Johann Bossard: Jutta Bossard, 1945

1945, Bleistift auf Papier, Inv.-Nr. 1248, 1249

 

Das Jahr 1945 war prägend für die Deutsche Geschichte. Die Nationalsozialsten verloren ihre Macht, der Zweite Weltkrieg wurde beendet und das Deutsche Reich wurde in vier Besatzungszonen aufgeteilt.

Wie viele andere Künstler versuchte Johann Bossard, die schlimmen Geschehnisse in seiner Kunst zu verarbeiten. Besonders nennenswert sind hier die so genannten Kreise, zwölf umfangreiche malerische und zeichnerische Zyklen, die er zwischen 1944 und 1949 schuf.

Auch fertigte Johann Bossard im Januar 1945 zwei Zeichnungen seiner Frau an. Sie zeigen Jutta Bossard angespannt und zermürbt. Die Bossards lebten an ihrer Kunststätte in unmittelbarer Nähe zu Hamburg, das stark von Bombenangriffen betroffen war. Manche Flugzeuge warfen ihre Bomben vor dem Rückflug im Umland ab, auch in Jesteburg. Jutta Bossard schrieb darüber 1942 an den gemeinsamen Freund Emil Hegg: „Der Krieg streckt seine Finger hin & wieder auch mal zu uns, wenn die Städte zu gute Abwehr haben, so fällt die Last dann auch mal auf´s Land, wenn auch zum Glück selten ein Treffer dabei ist. So ein Luftkrieg ist ein dramatisches Schauspiel. [Meine Schwester] Wilma & ich hatten zuerst schrecklich Herzklopfen, doch man gewöhnt sich daran.“ Bossard selbst lebte bis 1944 sogar noch in Hamburg und musste miterleben, wie seine Wohnung und damit auch viele seiner Werke komplett zerstört wurden.

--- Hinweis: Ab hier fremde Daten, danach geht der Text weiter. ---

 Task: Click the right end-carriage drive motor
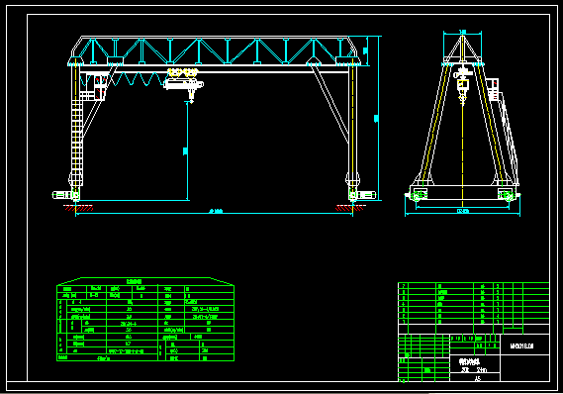pyautogui.click(x=367, y=195)
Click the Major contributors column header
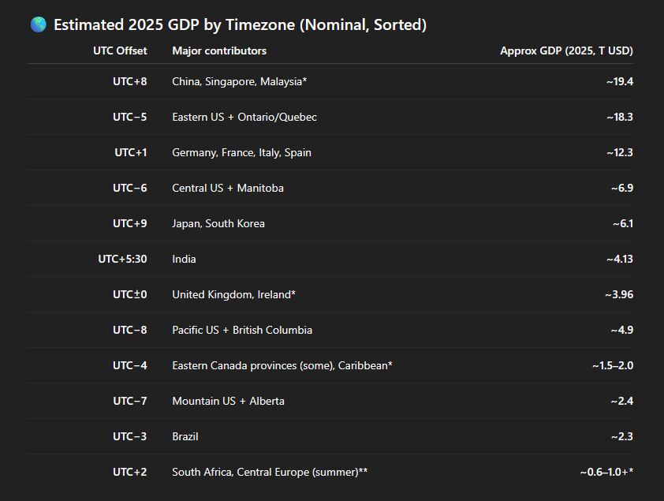The width and height of the screenshot is (664, 501). pos(219,50)
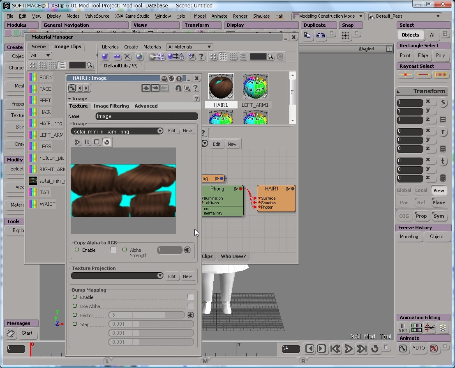Click the SRT icon under Animation Editing
Screen dimensions: 455x368
click(403, 328)
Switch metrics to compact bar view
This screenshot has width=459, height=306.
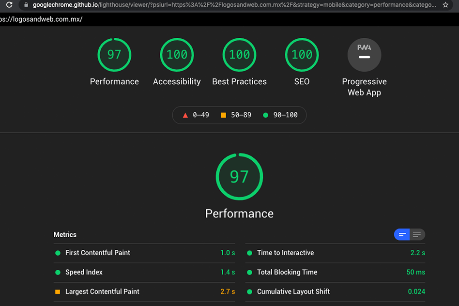pos(402,235)
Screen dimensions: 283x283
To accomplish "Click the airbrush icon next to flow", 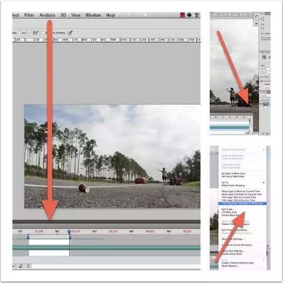I will (35, 33).
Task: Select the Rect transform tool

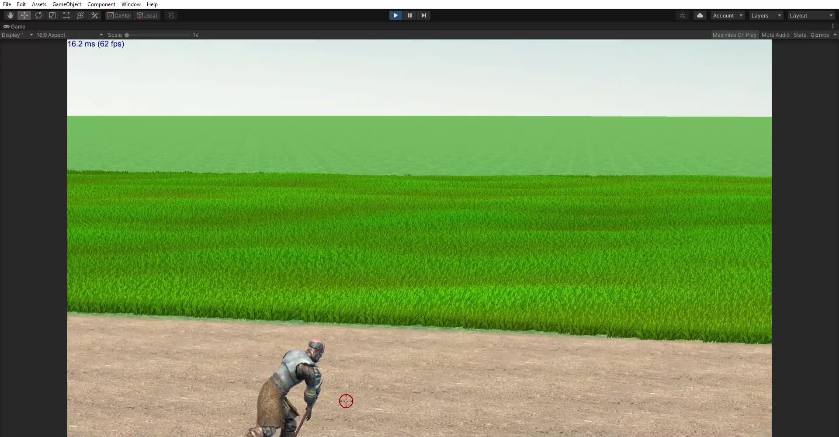Action: pyautogui.click(x=66, y=15)
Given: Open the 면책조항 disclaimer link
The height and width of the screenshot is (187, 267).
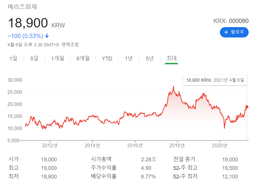Looking at the screenshot, I should click(x=70, y=45).
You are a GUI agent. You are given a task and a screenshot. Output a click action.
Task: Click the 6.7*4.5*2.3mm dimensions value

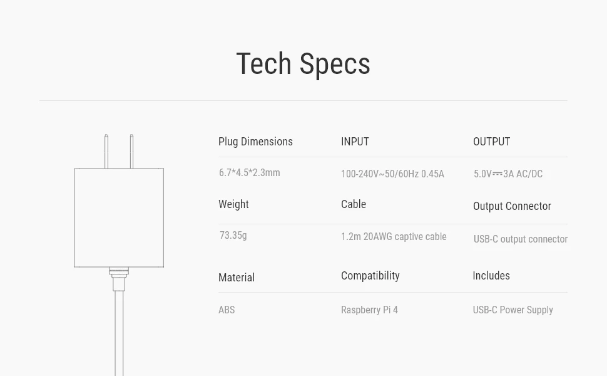tap(249, 173)
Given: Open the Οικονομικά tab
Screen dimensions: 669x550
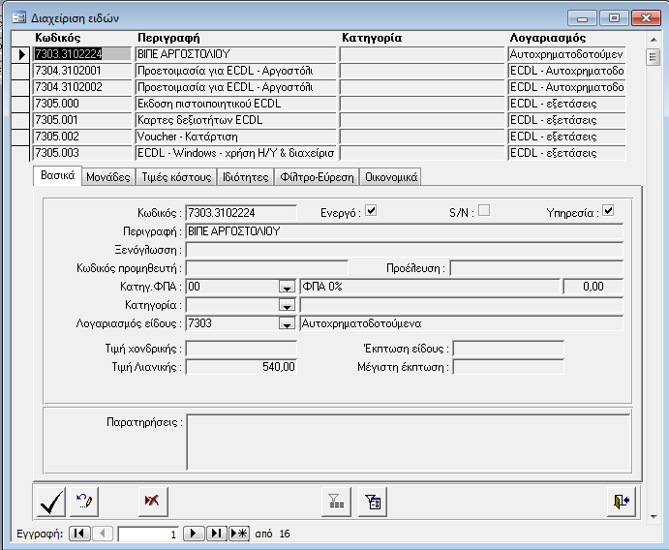Looking at the screenshot, I should click(390, 177).
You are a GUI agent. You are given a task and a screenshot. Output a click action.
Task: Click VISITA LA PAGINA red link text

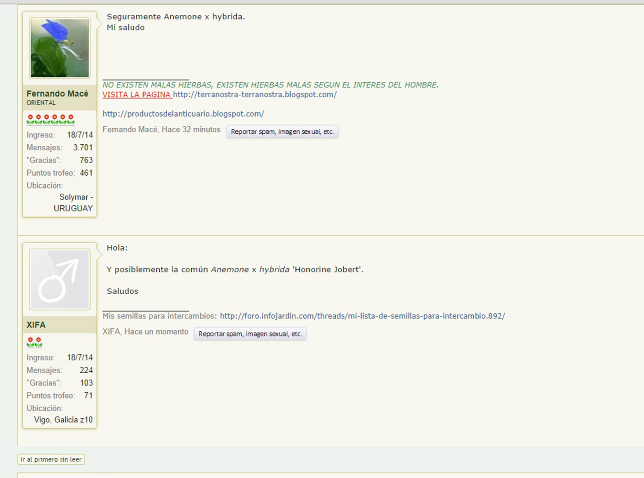(x=137, y=94)
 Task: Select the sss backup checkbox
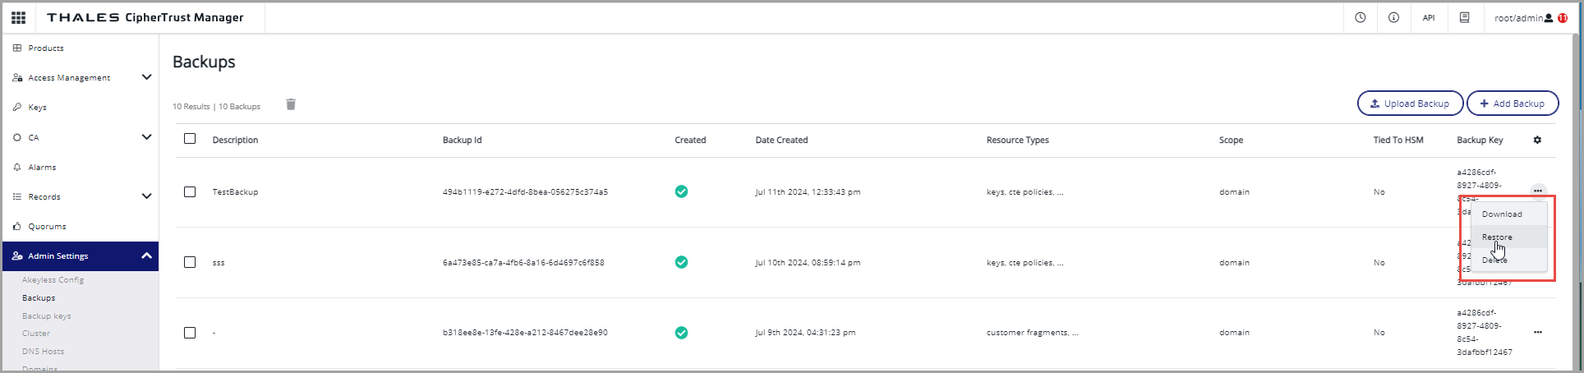pos(190,262)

Auf dem ersten Bild ist Jutta Bossard frontal dargestellt. Sie schaut den Betrachter direkt an, wirkt wie erstarrt und zeigt keinerlei Gesichtsregung. Falten lassen sie zusätzlich älter scheinen. Das dunkle Oberteil und die Verschattung der linken Gesichtshälfte verstärken den düsteren Eindruck.

Auf dem zweiten Bild hält Jutta Bossard ihren Kopf schräg und ist auch nicht frontal dem Betrachter zugeneigt. Dadurch wirkt das Bild etwas lockerer und auch Jutta Bossard wirkt zufriedener. Ihre Anspannung ist nicht mehr so stark zu sehen. Es scheint, als ob sie ein leichtes Lächeln auf den Lippen hat.

Unterstützt wird die triste Stimmung der Bilder dadurch, dass Johann Bossard die Zeichnungen nur mit Bleistift, ohne Verwendung von jeglicher Farbe, angefertigt hat. Zusätzlich hat er einen schwarzen Hintergrund um die Köpfe gesetzt. Jutta Bossard selbst trägt schwarze Kleidung. Außerdem hat sie Schatten im Gesicht die die Bilder nochmal verdunkeln.

Johann Bossard hat sich bewusst dafür entschieden, das Porträt seiner Frau nicht zu idealisieren, sondern auch die psychischen Auswirkungen des Kriegserlebnisses zu zeigen. 1944 schrieb er Emil Hegg dazu: „Es ist nicht zu bestreiten, dass man, indem man notgedrungen härter wird, auch für viel[e] schönere Gefühle verhärtet . Bedauerlich, aber biologisch begreiflich“.